Frida Baranek Explained

Birth Date:1961
Birth Place:Rio de Janeiro, Brazil
Education:Parsons School of Design, New York City, 1984–85; Museu de Arte Moderna and Escola de Artes Visuais, Rio de Janeiro, 1982–84; Universidade Santa Ursula, Rio de Janeiro,1978–83
Known For:Sculpture
Website:http://www.fridabaranek.com/

Frida Baranek (born 1961) is a Brazilian sculptor known for creating large sculptural works that incorporate fibers and industrial materials such as plates, rods, and iron or steel wires as commentary on industrialization and the environment in Brazil.[1]

Biography

Frida Baranek was born in Rio de Janeiro. She graduated from Universidade Santa Úrsula, with a bachelor's degree in architecture in 1983, and from Parsons School of Design with a master's degree in sculpture in 1985.[2] She has lived and worked in São Paulo, Paris, Berlin, and New York City.[3] Frida currently live in Miami.[4] She owns one studio in Rio de Janeiro and one in Miami.[4]

Career

She creates organic forms and subjects using inorganic materials e.g., "Untitled," (1985) stone, wood boxes, bulbs and electric wire, and "Como vai você, Geração 80? [How are you, Generation 80?]," (1984), Steel. "Como vai você, Geração 80?" is incorporated into and organic material (water) and it flows throughout the water seamlessly. Sculptures such as "Dormindo em Veneza [Sleeping in Venice]", (1990), "Bolo [Cake]", (1990), and Não classificado [Unclassified], (1992) incorporate puffs of steel wool and sheets of steel that shimmer like constellations.[5]

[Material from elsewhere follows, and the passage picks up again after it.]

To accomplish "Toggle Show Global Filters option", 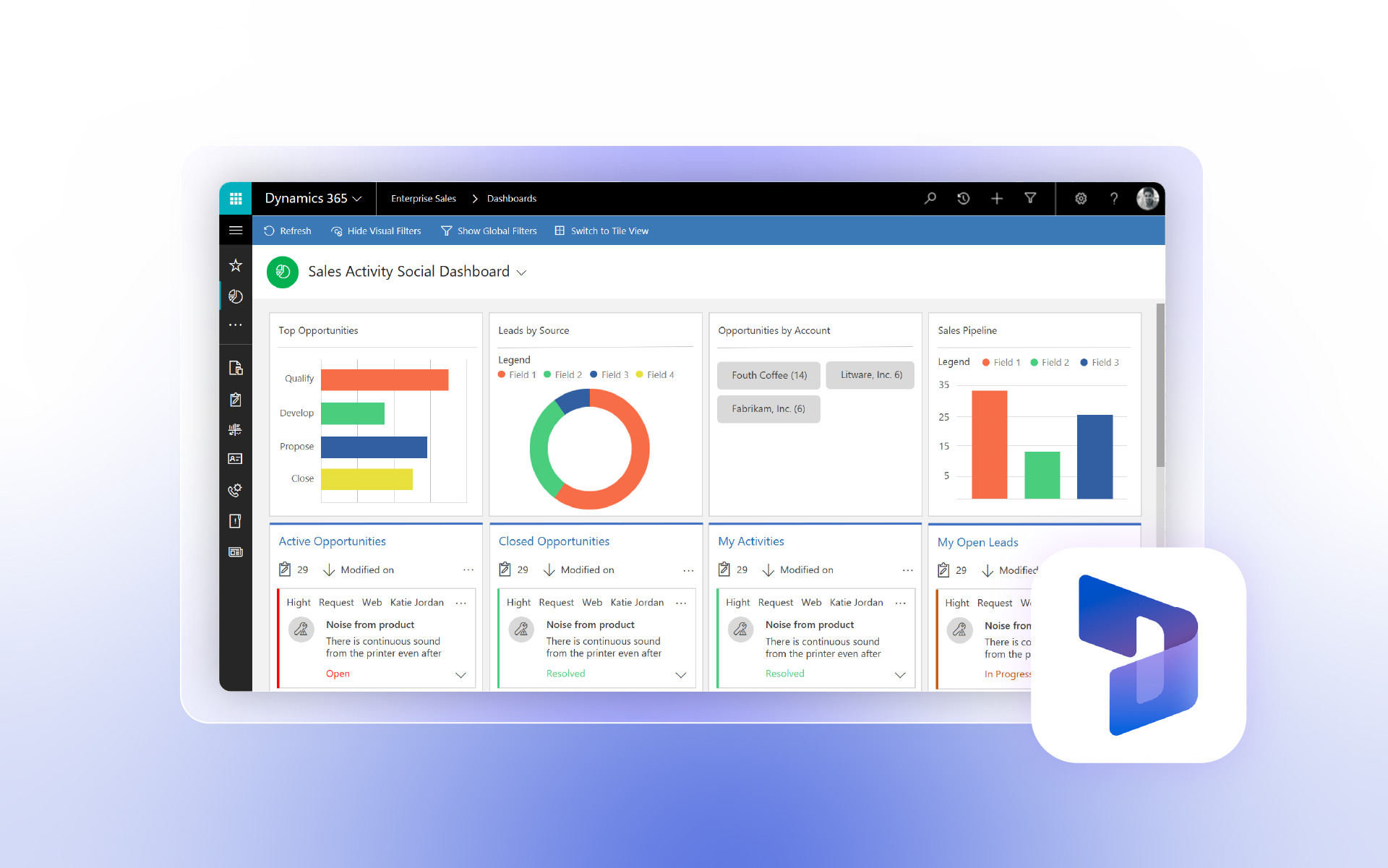I will [490, 231].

Others take the form of fences and screens to evoke mass and space e.g. Untitled, (1988) iron flexible, plates and stones and Untitled, (1991) steel rods and wire. Latent references to women's work are also incorporated in her sculptures. The artist also knits and weaves thin thread into womb and bag-like forms like in her sculpture "Swirls Bege," (2008). Baranek's overwhelming tangles and whiskered sacs refer to the sexual symbol of women's hair; this is not only a symbol of inclination, but of danger as well. Other materials used in her sculptures are stones, springs, bars, glass, air chambers, tires, rubber balls, water, sand, etc.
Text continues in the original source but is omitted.